То же противоречие обнаруживается в “Развязке Ревизора”, которой Гоголь предполагал в 1846 г. заключить представление “Ревизора” в пользу бедных. С одной стороны здесь выдвинуто требование, “чтобы … дурное было выражено в таком презрительном виде, чтобы зритель не только не почувствовал желания примириться с выведенными лицами, но, напротив, желал бы поскорей их оттолкнуть от себя”. Но эти призывы парализованы речью “первого комического актера”, который предлагает видеть в Ревизоре” иносказание. Знаменательна также попытка одновременного “Предуведомления” для актеров — найти смягчающие моменты при обозначении характера городничего (“ему некогда было взглянуть построже на жизнь”, “злобного желания притеснять в нем нет” и т. п.).

“Развязка” встретила резкий отпор со стороны друзей Гоголя, прежде всего Щепкина, для бенефиса которого и предназначалась. “Не давайте мне никаких намеков, что это-де не чиновники, а наши страсти”, — писал Щепкин Гоголю 22 мая 1847 г.: “нет, я не хочу этой переделки; это люди, настоящие, живые люди, между которыми я взрос и почти состарился… Нет, я их вам не дам, не дам, пока существую. После меня переделывайте хоть в козлов, а до тех пор я не уступлю вам Держиморды, потому что и он мне дорог” (М. С. Щепкин. Записки его, письма и пр. СПб., 1914, стр. 173–174).

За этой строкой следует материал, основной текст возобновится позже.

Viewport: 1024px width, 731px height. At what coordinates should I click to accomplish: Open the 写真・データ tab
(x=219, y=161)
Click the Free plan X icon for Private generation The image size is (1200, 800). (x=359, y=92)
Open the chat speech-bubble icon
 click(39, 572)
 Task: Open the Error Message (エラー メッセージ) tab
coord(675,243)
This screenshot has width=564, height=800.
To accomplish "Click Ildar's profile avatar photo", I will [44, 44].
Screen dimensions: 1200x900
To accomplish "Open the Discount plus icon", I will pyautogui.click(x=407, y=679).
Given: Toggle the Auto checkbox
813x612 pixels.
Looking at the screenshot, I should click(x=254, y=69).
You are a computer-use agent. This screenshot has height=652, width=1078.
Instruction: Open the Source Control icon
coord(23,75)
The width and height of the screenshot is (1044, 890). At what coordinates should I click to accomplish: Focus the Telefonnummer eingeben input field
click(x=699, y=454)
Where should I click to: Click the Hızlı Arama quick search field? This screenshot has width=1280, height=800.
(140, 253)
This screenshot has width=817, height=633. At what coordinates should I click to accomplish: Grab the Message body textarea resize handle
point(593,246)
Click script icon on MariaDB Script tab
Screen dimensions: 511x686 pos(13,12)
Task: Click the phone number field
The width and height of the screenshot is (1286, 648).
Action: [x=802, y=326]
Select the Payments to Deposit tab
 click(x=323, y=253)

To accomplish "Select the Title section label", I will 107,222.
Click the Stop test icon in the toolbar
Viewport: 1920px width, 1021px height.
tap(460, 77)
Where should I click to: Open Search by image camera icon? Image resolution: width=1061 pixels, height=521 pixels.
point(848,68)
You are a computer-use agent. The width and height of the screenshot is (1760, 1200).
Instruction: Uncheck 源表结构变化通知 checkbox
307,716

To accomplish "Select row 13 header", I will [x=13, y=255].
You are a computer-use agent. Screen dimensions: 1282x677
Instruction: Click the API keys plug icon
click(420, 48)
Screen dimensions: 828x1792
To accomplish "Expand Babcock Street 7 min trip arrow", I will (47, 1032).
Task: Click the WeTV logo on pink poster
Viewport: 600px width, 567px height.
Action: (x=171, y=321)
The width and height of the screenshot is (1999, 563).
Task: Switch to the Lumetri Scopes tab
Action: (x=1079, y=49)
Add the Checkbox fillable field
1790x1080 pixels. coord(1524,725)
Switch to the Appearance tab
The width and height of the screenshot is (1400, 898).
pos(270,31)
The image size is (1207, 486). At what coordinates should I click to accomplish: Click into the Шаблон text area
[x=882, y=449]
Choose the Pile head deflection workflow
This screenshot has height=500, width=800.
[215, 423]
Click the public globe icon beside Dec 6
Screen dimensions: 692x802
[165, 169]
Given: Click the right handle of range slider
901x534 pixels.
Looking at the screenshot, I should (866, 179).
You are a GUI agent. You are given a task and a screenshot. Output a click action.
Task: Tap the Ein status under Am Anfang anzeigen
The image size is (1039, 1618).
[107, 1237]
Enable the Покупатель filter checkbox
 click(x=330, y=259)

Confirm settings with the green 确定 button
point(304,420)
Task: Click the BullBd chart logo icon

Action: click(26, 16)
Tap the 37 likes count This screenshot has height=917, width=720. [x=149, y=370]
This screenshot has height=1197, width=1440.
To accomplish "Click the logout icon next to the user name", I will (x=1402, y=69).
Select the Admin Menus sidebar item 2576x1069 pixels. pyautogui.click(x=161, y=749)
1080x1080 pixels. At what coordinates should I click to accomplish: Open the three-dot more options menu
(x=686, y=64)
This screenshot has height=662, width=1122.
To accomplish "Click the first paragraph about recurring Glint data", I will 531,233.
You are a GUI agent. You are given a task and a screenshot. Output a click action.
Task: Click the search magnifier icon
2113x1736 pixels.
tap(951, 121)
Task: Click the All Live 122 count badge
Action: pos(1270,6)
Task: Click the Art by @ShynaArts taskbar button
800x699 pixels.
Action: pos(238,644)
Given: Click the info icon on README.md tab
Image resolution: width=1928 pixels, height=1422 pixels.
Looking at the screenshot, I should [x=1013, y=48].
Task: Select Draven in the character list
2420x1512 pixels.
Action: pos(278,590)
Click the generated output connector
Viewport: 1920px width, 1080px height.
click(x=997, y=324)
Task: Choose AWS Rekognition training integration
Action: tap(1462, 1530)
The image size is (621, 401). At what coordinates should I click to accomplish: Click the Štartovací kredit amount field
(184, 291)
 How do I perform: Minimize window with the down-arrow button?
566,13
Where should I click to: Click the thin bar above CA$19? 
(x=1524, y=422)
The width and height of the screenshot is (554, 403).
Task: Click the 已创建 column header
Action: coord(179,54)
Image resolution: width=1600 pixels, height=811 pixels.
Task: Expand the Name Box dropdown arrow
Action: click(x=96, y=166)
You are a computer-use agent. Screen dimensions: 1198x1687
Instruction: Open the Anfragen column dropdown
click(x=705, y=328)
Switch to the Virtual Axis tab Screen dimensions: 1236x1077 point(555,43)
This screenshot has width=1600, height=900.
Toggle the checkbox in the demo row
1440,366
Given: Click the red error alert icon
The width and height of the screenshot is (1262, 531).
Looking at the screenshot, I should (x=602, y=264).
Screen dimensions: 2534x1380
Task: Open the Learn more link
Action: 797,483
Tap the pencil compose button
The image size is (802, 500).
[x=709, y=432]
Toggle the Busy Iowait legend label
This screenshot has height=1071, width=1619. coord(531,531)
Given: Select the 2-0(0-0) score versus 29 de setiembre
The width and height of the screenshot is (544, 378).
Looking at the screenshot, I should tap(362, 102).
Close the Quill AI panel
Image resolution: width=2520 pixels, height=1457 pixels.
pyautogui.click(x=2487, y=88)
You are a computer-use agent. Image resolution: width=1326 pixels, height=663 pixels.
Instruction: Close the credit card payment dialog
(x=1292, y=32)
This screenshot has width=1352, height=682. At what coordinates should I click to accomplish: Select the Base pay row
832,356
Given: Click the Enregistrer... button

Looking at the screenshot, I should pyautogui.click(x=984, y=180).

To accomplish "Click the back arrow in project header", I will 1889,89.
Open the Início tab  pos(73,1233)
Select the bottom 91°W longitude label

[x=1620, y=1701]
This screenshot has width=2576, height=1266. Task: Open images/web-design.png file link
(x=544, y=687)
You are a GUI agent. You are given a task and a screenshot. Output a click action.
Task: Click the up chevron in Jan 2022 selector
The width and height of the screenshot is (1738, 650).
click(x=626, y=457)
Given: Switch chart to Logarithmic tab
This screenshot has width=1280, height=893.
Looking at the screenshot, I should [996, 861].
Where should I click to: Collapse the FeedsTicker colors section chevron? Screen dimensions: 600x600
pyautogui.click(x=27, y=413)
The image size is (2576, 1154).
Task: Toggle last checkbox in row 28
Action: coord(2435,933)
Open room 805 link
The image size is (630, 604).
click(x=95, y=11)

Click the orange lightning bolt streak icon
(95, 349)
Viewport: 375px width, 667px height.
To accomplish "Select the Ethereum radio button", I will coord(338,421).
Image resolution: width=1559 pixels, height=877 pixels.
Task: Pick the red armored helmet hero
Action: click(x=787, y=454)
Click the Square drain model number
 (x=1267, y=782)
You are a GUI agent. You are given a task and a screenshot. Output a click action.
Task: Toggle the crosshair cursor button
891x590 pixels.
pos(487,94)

Гоголь вынужден был объясняться и в письме к Щепкину и в новой редакции финала “Развязки”, где доказывалось, что аллегорическое толкование не обязательно, что автор не имел его в виду, а задавался целью изобразить “ужас от беспорядков вещественных, не в идеальном городе, а в том, который на земле…” Но эта оговорка существенного значения не имела: если корни “беспорядков вещественных” сказывались не “на земле”, а в душе каждого единичного человека, — комедия тем самым переносилась в план личной проповеди и общественно-разоблачительное значение ее утрачивалось. Практического значения эти оговорки также не имели, так как “Развязка Ревизора” была запрещена театральной цензурой (“Н. В. Гоголь. Материалы и исследования”, I, стр. 167–168 и 202–203; “Переписка Грота с Плетневым”, II, стр. 961–962).

Все эти позднейшие переосмысления не могли, однако, иметь никаких последствий для судьбы “Ревизора”. Последующие поколения воспринимали художественную ткань “Ревизора”, не считаясь с ними. В классово-идеологической борьбе второй половины XIX и первых десятилетий XX в. наметились два противоположных подхода к нему. Официальная Россия воспринимала комедию с одной стороны как обличение порядков и нравов “дореформенных”, якобы отошедших в далекое прошлое, с другой — как обличение общечеловеческих недостатков (так понималась особенно “хлестаковщина”). Россия демократическая, а затем революционно-социалистическая видела в “Ревизоре” социально-историческое обобщение, выходящее далеко за пределы “гоголевской эпохи”, но и не расплывающееся в абстрактной “Бесчеловечности”. Образы Хлестакова, Сквозника-Дмухановского, даже эпизодического Держиморды, осмысливались как отразившие характерные черты не только своей эпохи. К образам “Ревизора”, как гениальным обобщениям, не раз обращались в позднейшей политической борьбе. Не раз прибегал к ним и В. И. Ленин. (См. М. В. Нечкина. Гоголь у Ленина. “Н. В. Гоголь. Материалы и исследования”, вып. II, стр. 551–554, 560–566).